» WHAT TO DO:
1) Answer these from the post on top albums of 2010:
(a) Which act on the list is a drum/guitar duo?
(b) Whose loss does the album Spark deal with?
(c) What is the standout track named for Spark?
2) Please explain, using the post on top albums of 2010, how Blood Red Shoes keep their songs from becoming formulaic.

» EXTRACT:
◇ ◇ ◇ ◇ ◇ ◇ ◇

(Artwork care of Karen Ramsay (www.karenramsay.com), profile photo care of brianlackeyphotography.com)

Friday, December 31, 2010

Top albums of 2010 - Jester Jay edition

Top Albums of 2010
I rarely choose to review something I don't like. So, now, at the end of the year, I'm realizing the downside of having listened to so much music. It's difficult to pick ten albums. I have to leave off great bands, like Kaiser Cartel, Deluka, Kraddy, Tumbledown, Gigi -- see, I could easily pick a top 20.

Buckle up and let me share my absolute favorites.

Blood Red Shoes - Fire Like This
Manic energy infuses Fire Like This. Blood Red Shoes erase the lines between post punk, indie rock, and modern hard rock. Despite being a drum/guitar duo, they wallop with a full sound that doesn't disguise their musical complexity. while the songs tend to split into post punk choruses and indie rock verses, they avoid becoming formulaic by throwing in contrasting bridges that careen off in a new direction. At a surface level, their indie rock sound evokes the Arctic Monkeys, but Blood Red Shoes have a deeper bag of tools to draw upon. Standout track: Count It Out. (original review)

Alain Johannes - Spark
Alain Johannes presents us with a rich, multi course meal of an album. Spark is a loosely connected concept album that deals with his loss of life partner/collaborator Natasha Schneider. The songs shuttle from mood to mood, jumping from style to style. It's held together by the strange attractor of Johannes' loss. Layered with looped guitars, intricate parts, and polyrhythms, the album develops a flow as wild as grief, as fickle as memory. Standout track: Make Gods Jealous. (original review)

◇ ◇ ◇ ◇ ◇ ◇ ◇

Stored data:
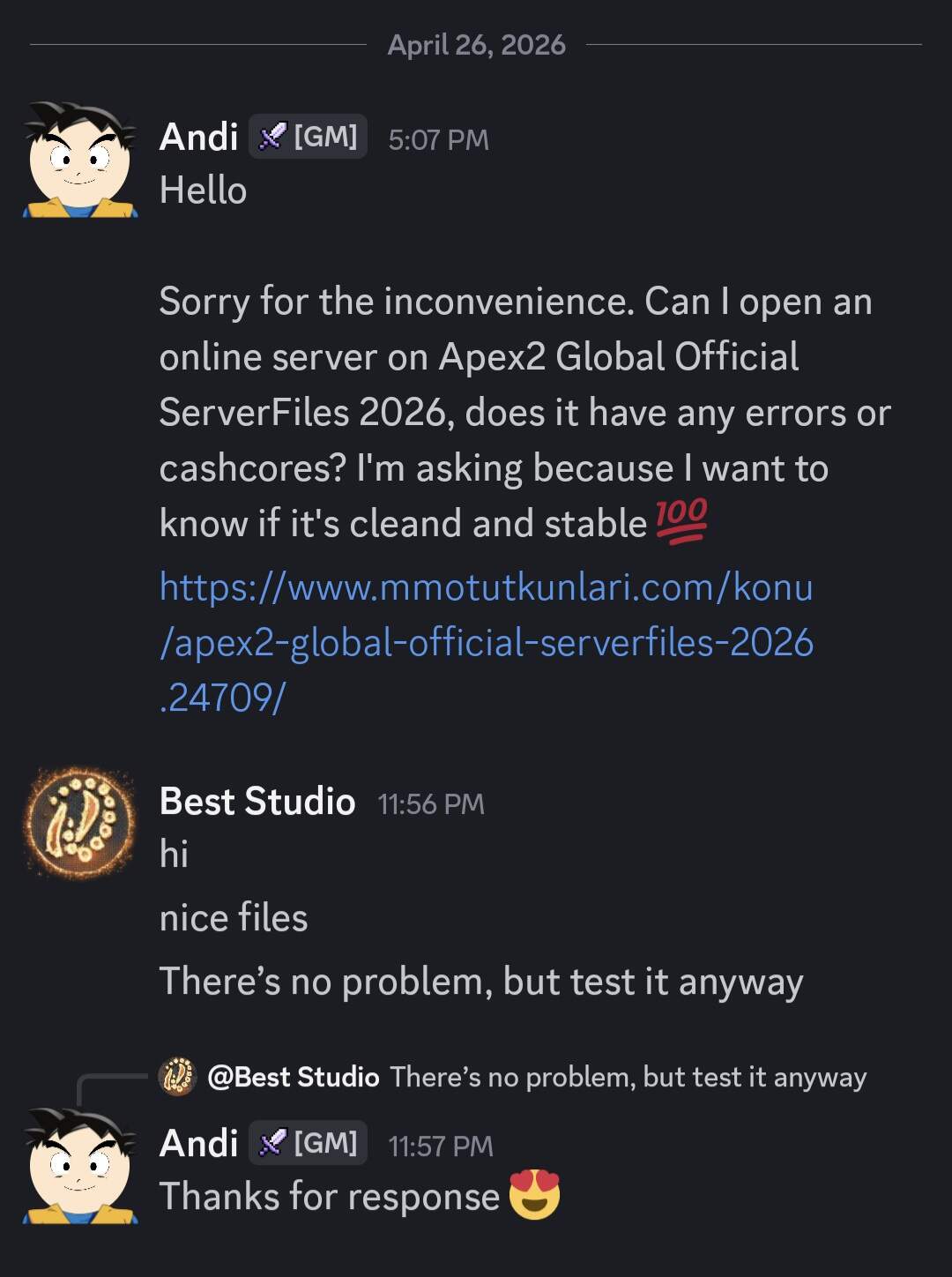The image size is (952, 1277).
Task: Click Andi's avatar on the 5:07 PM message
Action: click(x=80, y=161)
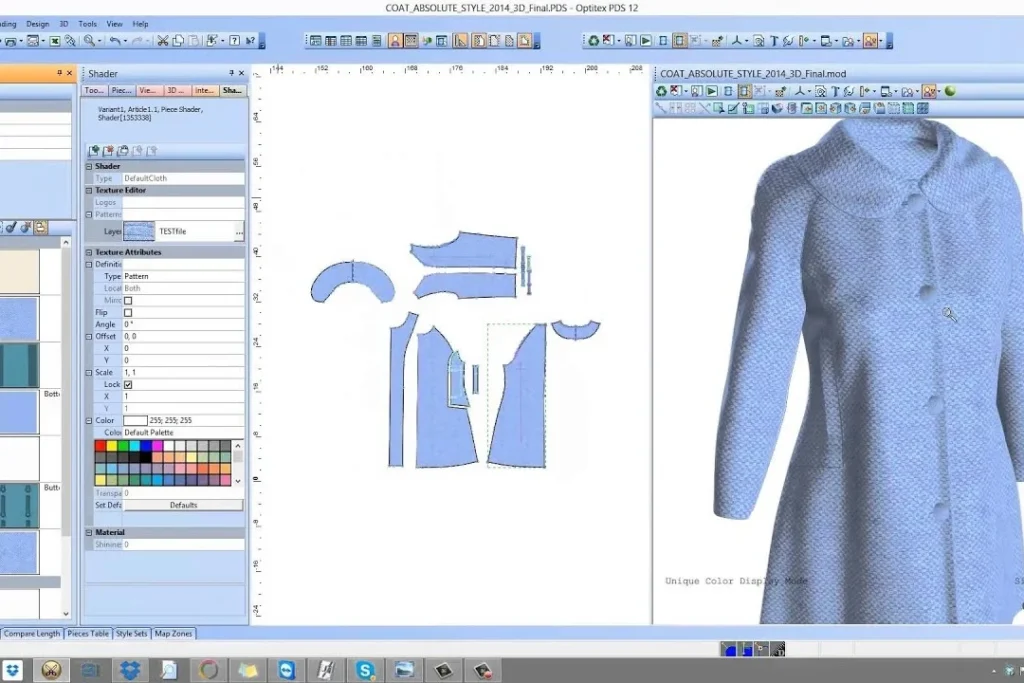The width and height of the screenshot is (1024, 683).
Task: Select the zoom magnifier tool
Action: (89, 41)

◇ ◇ ◇ ◇ ◇ ◇ ◇

» WORKED SOLUTIONS:
1)
(a) Blood Red Shoes
(b) Natasha Schneider, Alain Johannes' life partner and collaborator
(c) Make Gods Jealous

2) Their songs tend to split into post punk choruses and indie rock verses. Blood Red Shoes keep that pattern from becoming formulaic by adding contrasting bridges that careen off in a new direction.